Collected data entries:
──────

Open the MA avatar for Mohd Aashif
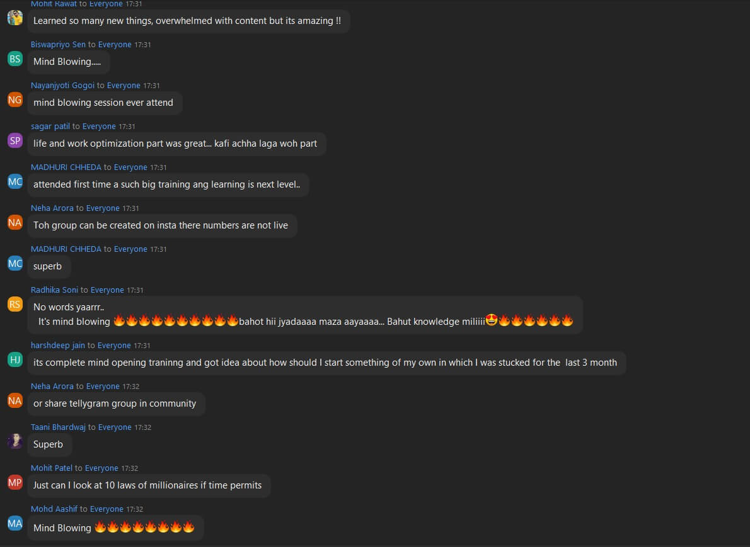 point(15,523)
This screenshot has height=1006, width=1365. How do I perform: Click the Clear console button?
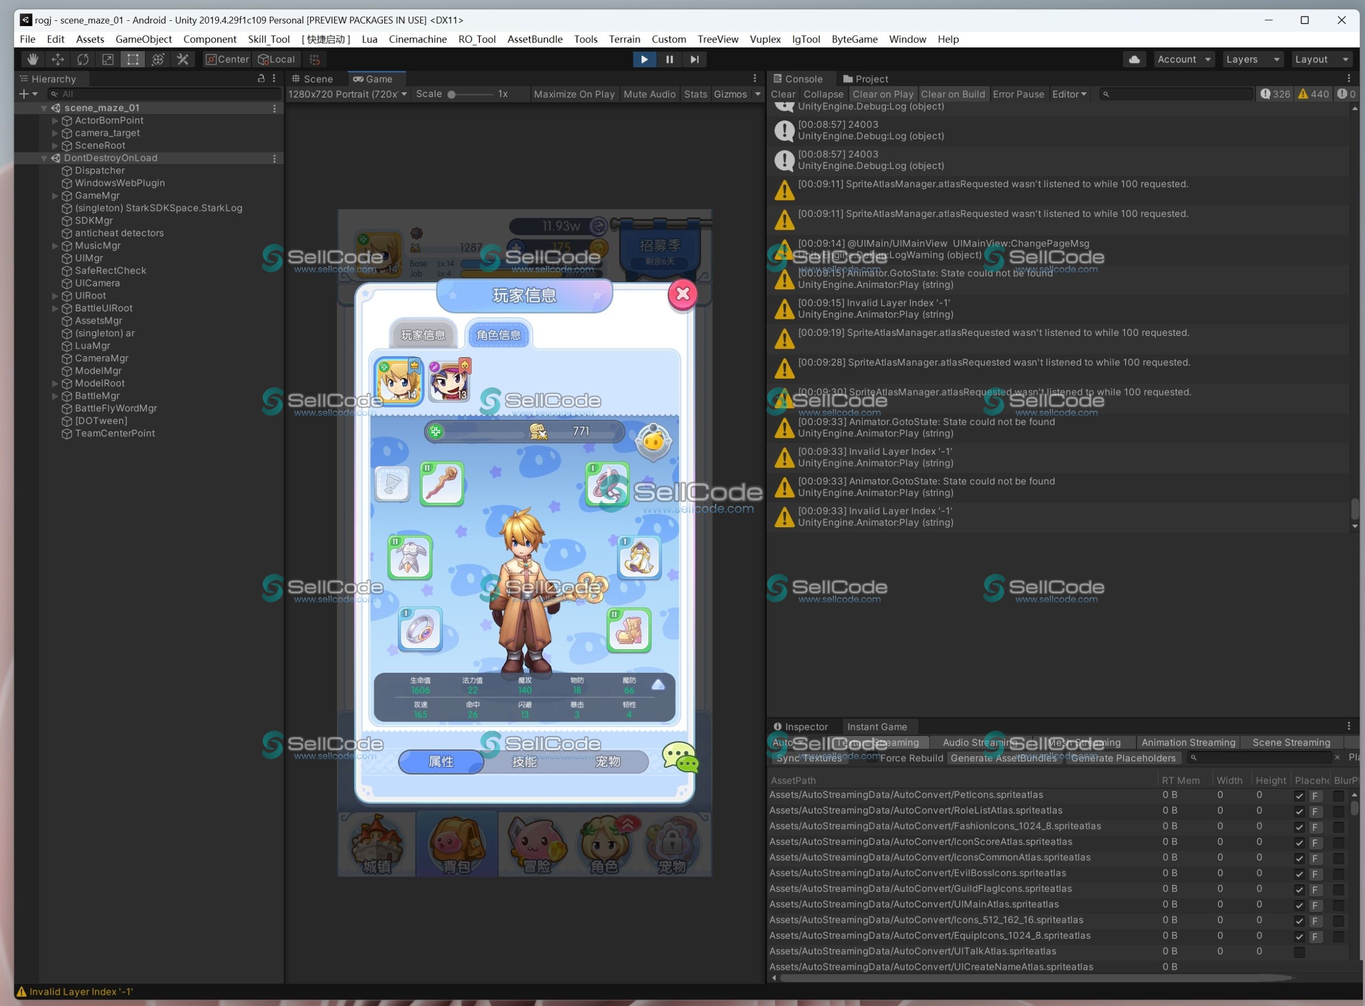click(783, 94)
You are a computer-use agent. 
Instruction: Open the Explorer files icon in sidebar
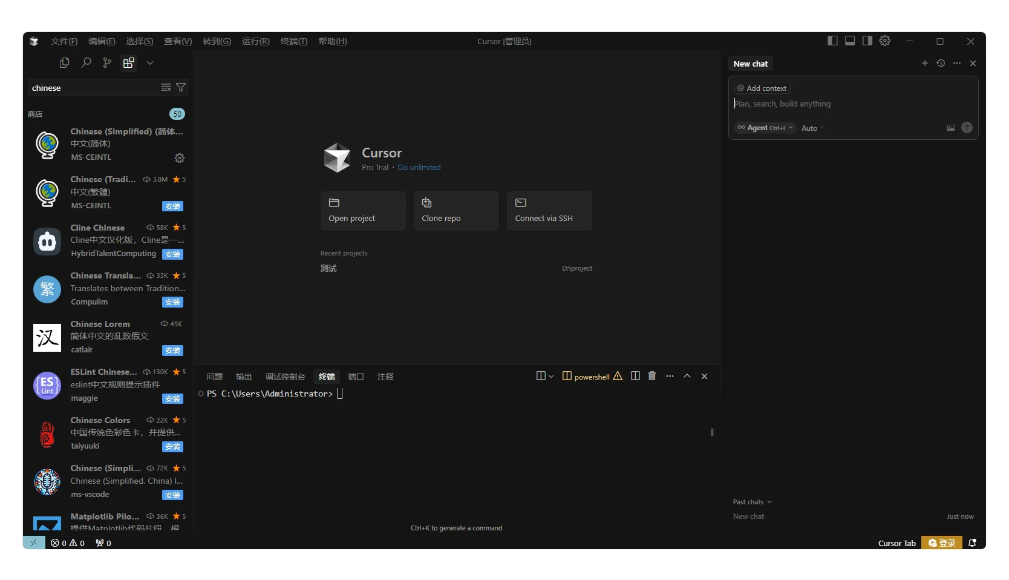click(64, 63)
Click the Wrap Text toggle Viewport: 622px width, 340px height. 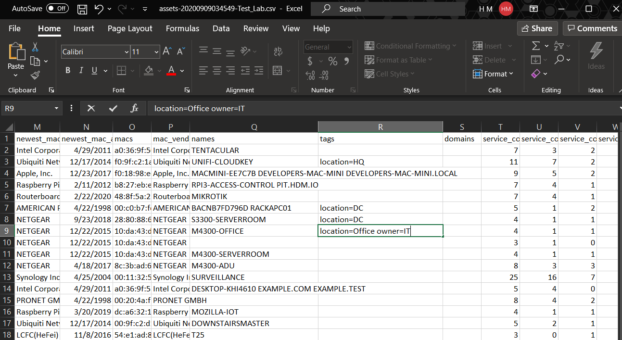278,51
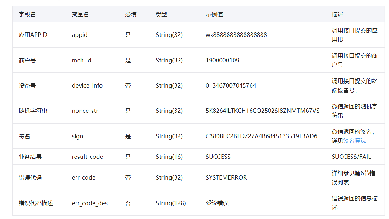Select the mch_id variable name cell
Image resolution: width=389 pixels, height=219 pixels.
click(81, 60)
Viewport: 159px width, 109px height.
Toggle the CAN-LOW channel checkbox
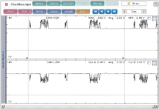tap(149, 63)
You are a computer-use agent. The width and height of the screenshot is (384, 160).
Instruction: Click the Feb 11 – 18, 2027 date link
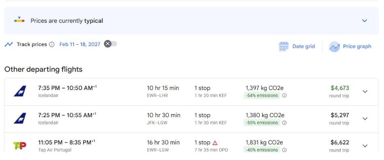[80, 44]
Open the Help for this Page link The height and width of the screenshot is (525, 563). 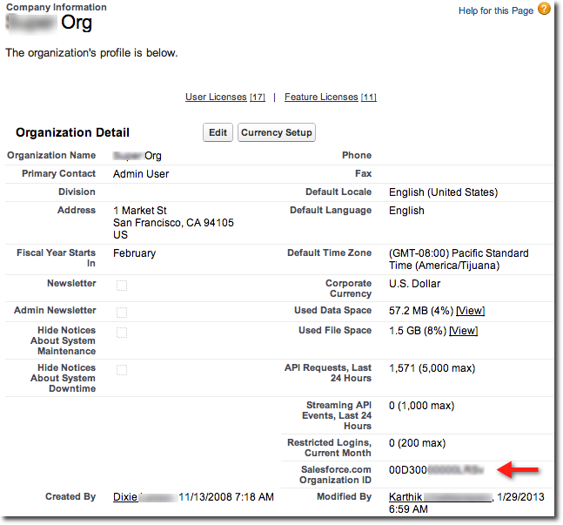pos(496,10)
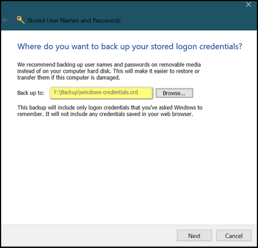Click the line about credentials Windows remembers
The height and width of the screenshot is (248, 258).
(110, 107)
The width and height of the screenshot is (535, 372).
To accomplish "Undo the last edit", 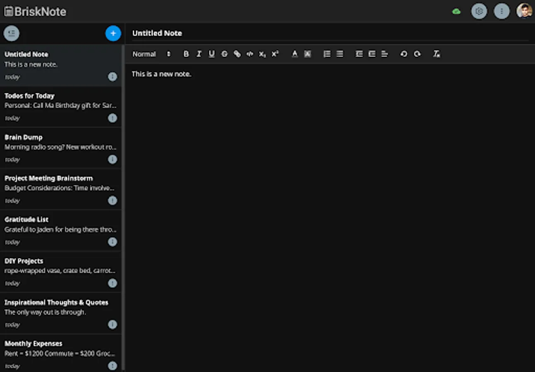I will 404,54.
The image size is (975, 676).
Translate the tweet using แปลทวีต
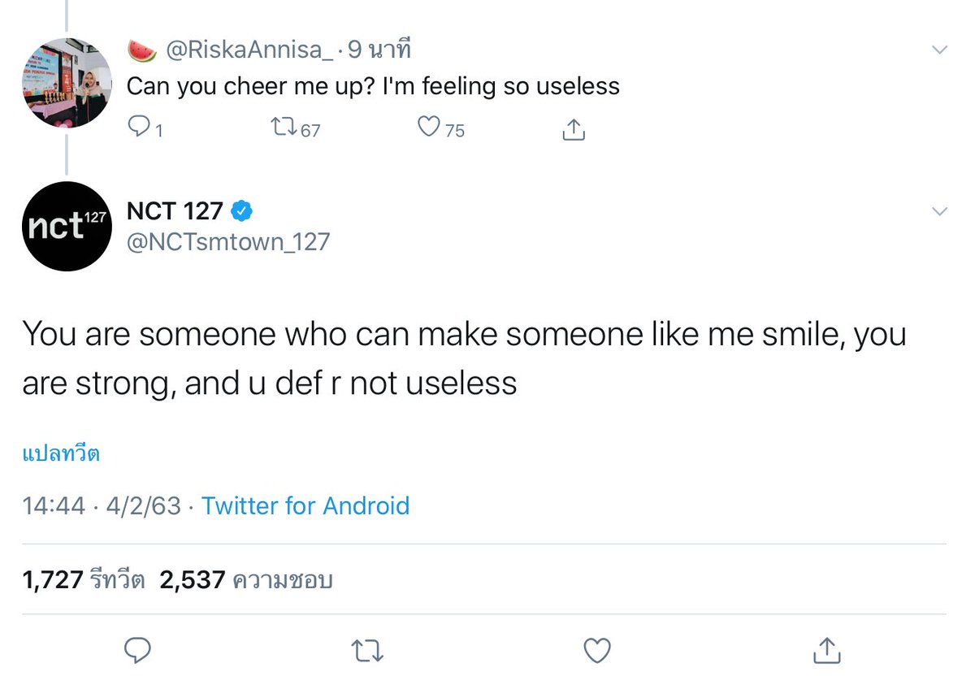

──────

■ Exercise description: Go through the records above and, whenever a line includes the word "computer", copy it.

■ Solution:
You are a computer-use agent. 
You are a computer-use agent. The width and height of the screenshot is (384, 160).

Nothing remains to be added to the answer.